Framework and Methodology
The authors pioneer a dual-component framework to quantify LLM creativity:
- Denial Prompting: A systematic prompting method where the LLM is asked to solve coding problems under progressively restrictive constraints. By iteratively prohibiting the use of specific programming techniques used in the previous solution (e.g., for-loops, if-statements), Denial Prompting coerces the model to explore less conventional solutions, thus stimulating out-of-the-box thinking.
- NeoGauge Metric: A comprehensive creativity score that evaluates both convergent and divergent thinking. Convergent thinking is assessed based on the correctness and adherence to constraints of the generated solutions, while divergent thinking is evaluated by comparing the novelty of the techniques used in the solutions against a historical set of human-contributed solutions.

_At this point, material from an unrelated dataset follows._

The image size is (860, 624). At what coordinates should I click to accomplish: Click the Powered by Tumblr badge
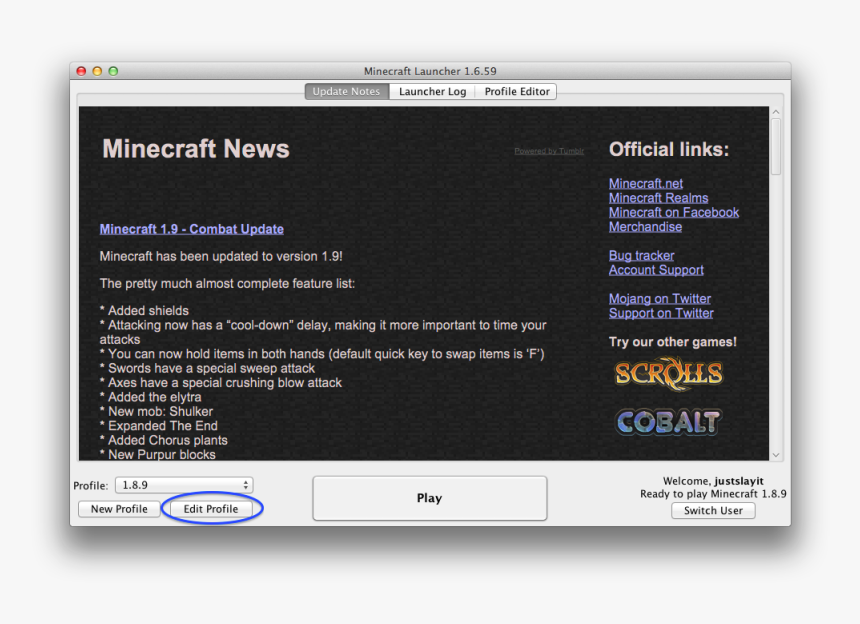(548, 150)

Experimentation and Dataset
The framework is employed to examine multiple state-of-the-art LLMs, including proprietary models such as GPT-4, GPT-3.5, and Claude-3, as well as open-source models like Llama3-70B and CodeGemma-7B. The evaluation uses a newly constructed dataset, NeoCoder, which consists of 199 recent Codeforces problems and 30 curated human solutions per problem. This dataset, along with the accompanying constraints formulated through Denial Prompting, serves as a benchmark for future research on machine creativity.
Key Findings
- Performance Disparity: GPT-4 demonstrated superior overall creativity (NeoGauge) relative to other models, especially in more complex, constraint-heavy scenarios. While smaller models exhibited some capability in generating novel techniques, their solutions often lacked correctness and adherence to constraints, highlighting the necessity of a balanced approach to evaluating creativity.
- Human-Like Creativity: Despite advancements, even the most capable LLMs, including GPT-4, fell short of human-level creativity. The paper reports that humans significantly outperform LLMs in convergent thinking, as evidenced by higher correctness and constraint-following ratios in their solutions.

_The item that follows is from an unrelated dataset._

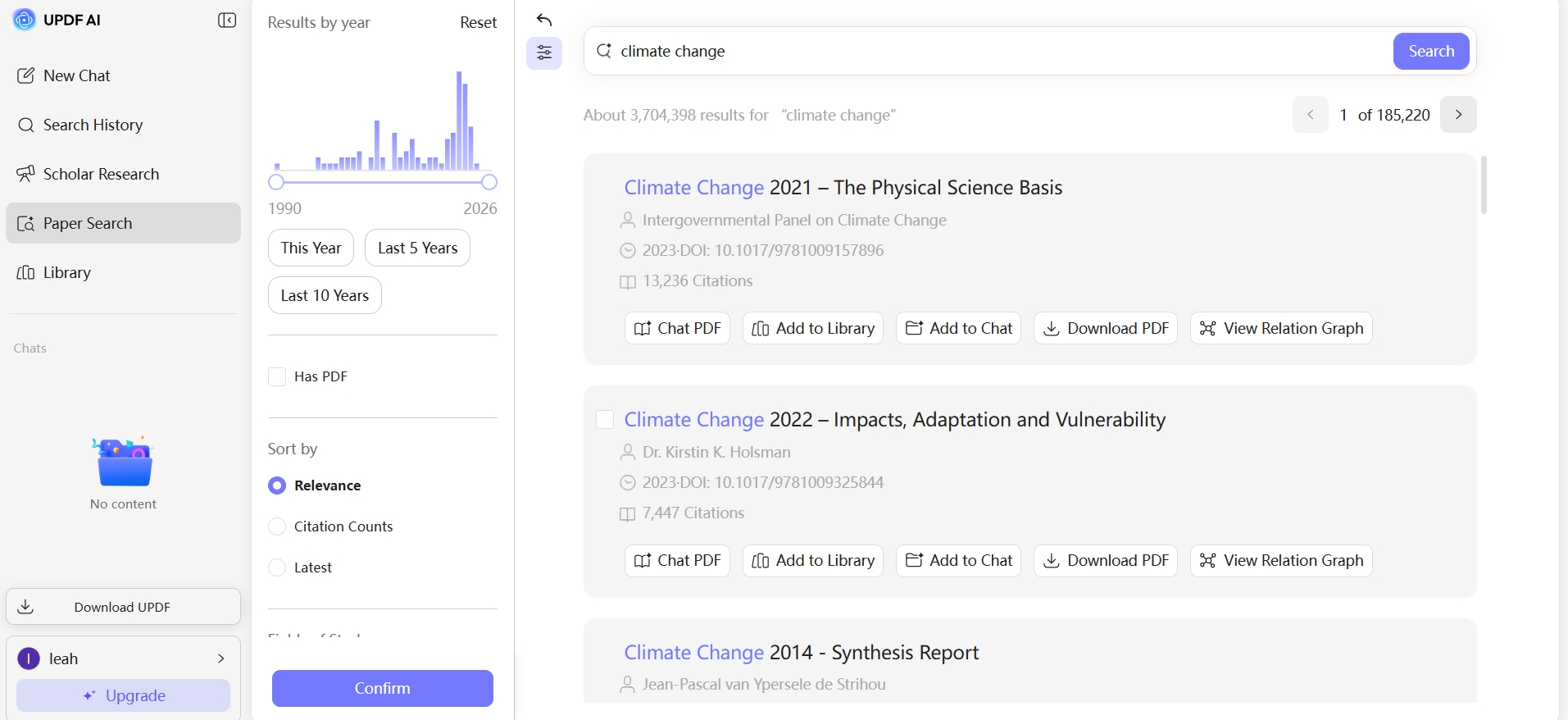Click the back arrow icon above filters
This screenshot has width=1568, height=720.
[x=544, y=20]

- Divergent Thinking Challenges: The divergent thinking scores of LLMs, although reasonable, suggest that models frequently generate novel but impractical or incorrect solutions. This underscores the need for more robust mechanisms to guide LLMs in producing functional, innovative solutions.
Reasoning Strategies and Creativity
The paper also evaluates several reasoning strategies – including MCTS, self-correction, planning, and sampling – to understand their impact on creativity:
- MCTS showed the best improvement in divergent creativity but did not enhance overall creativity due to a decline in the correctness of solutions.
- Self-Correction and Planning significantly improved convergent thinking but had negligible or even negative effects on divergent thinking.
- Sampling showed minimal impact on both aspects of creativity, suggesting a lack of substantial benefit from additional generated samples under the evaluated conditions.
Implications and Future Work
The implications of this work are multifaceted, providing both practical and theoretical insights:
- Practical: The introduction of NeoGauge and the NeoCoder dataset sets a new standard for evaluating LLM creativity, aiding developers in identifying and addressing weaknesses in model outputs.
- Theoretical: The detailed analysis of LLMs versus human creativity provides a basis for future research into enhancing machine creativity, potentially guiding the development of new architectures or training methodologies aimed at better mimicking human creative processes.
The paper opens several avenues for further investigation. Future research may focus on exploring more sophisticated reasoning strategies to boost both convergent and divergent thinking, examining the impact of larger and more diverse datasets, or tailoring pre-training objectives specifically for creativity enhancement.
In summary, this paper makes a significant contribution to the field of AI by providing a rigorous and nuanced framework for assessing and improving the creative capabilities of LLMs, particularly in the domain of code generation.